Your objective: The answer must restate every entry exactly as it appears.

[Stored data]
++++++++

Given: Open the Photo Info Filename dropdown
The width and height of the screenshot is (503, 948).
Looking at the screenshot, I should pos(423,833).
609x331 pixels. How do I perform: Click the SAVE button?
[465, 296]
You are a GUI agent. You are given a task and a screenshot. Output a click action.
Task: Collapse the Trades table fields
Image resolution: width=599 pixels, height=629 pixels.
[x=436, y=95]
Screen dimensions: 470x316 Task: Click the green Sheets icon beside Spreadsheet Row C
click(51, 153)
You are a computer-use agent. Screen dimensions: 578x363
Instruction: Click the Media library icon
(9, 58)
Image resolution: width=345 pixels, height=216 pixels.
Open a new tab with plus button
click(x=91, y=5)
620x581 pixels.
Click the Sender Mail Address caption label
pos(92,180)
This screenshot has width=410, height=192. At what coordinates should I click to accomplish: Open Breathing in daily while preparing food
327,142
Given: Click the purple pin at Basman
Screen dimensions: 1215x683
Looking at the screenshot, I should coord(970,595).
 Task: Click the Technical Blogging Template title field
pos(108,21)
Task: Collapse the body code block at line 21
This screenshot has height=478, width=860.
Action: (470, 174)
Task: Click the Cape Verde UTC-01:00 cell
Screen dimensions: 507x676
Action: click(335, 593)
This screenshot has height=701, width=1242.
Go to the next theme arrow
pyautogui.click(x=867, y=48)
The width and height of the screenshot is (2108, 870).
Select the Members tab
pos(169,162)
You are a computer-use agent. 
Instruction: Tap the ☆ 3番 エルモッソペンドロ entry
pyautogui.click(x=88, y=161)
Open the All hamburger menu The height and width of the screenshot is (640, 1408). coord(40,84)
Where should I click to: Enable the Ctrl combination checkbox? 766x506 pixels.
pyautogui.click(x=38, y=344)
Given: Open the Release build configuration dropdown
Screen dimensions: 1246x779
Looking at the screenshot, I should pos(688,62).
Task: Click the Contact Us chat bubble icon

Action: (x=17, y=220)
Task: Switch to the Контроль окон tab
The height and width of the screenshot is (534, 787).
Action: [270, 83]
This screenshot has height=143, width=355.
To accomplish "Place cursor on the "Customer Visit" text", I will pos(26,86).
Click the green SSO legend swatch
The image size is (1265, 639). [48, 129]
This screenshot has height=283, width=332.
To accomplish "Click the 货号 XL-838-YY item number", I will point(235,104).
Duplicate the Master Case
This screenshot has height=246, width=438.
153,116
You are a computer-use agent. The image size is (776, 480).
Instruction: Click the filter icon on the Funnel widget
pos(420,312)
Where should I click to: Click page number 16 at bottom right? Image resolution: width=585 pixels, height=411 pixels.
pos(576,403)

++++++++

Task solution:
Given: Open the Photo Info Filename dropdown
The width and height of the screenshot is (503, 948).
Looking at the screenshot, I should pos(423,833).
609x331 pixels. How do I perform: Click the SAVE button?
[465, 296]
You are a GUI agent. You are given a task and a screenshot. Output a click action.
Task: Collapse the Trades table fields
Image resolution: width=599 pixels, height=629 pixels.
[x=436, y=95]
Screen dimensions: 470x316 Task: Click the green Sheets icon beside Spreadsheet Row C
click(51, 153)
You are a computer-use agent. Screen dimensions: 578x363
Instruction: Click the Media library icon
(9, 58)
Image resolution: width=345 pixels, height=216 pixels.
Open a new tab with plus button
click(x=91, y=5)
620x581 pixels.
Click the Sender Mail Address caption label
pos(92,180)
This screenshot has width=410, height=192. At what coordinates should I click to accomplish: Open Breathing in daily while preparing food
327,142
Given: Click the purple pin at Basman
Screen dimensions: 1215x683
Looking at the screenshot, I should coord(970,595).
 Task: Click the Technical Blogging Template title field
pos(108,21)
Task: Collapse the body code block at line 21
This screenshot has height=478, width=860.
Action: (470, 174)
Task: Click the Cape Verde UTC-01:00 cell
Screen dimensions: 507x676
Action: click(335, 593)
This screenshot has height=701, width=1242.
Go to the next theme arrow
pyautogui.click(x=867, y=48)
The width and height of the screenshot is (2108, 870).
Select the Members tab
pos(169,162)
You are a computer-use agent. 
Instruction: Tap the ☆ 3番 エルモッソペンドロ entry
pyautogui.click(x=88, y=161)
Open the All hamburger menu The height and width of the screenshot is (640, 1408). coord(40,84)
Where should I click to: Enable the Ctrl combination checkbox? 766x506 pixels.
pyautogui.click(x=38, y=344)
Given: Open the Release build configuration dropdown
Screen dimensions: 1246x779
Looking at the screenshot, I should pos(688,62).
Task: Click the Contact Us chat bubble icon

Action: (x=17, y=220)
Task: Switch to the Контроль окон tab
The height and width of the screenshot is (534, 787).
Action: [270, 83]
This screenshot has height=143, width=355.
To accomplish "Place cursor on the "Customer Visit" text", I will pos(26,86).
Click the green SSO legend swatch
The image size is (1265, 639). [48, 129]
This screenshot has height=283, width=332.
To accomplish "Click the 货号 XL-838-YY item number", I will point(235,104).
Duplicate the Master Case
This screenshot has height=246, width=438.
153,116
You are a computer-use agent. The image size is (776, 480).
Instruction: Click the filter icon on the Funnel widget
pos(420,312)
Where should I click to: Click page number 16 at bottom right? Image resolution: width=585 pixels, height=411 pixels.
pos(576,403)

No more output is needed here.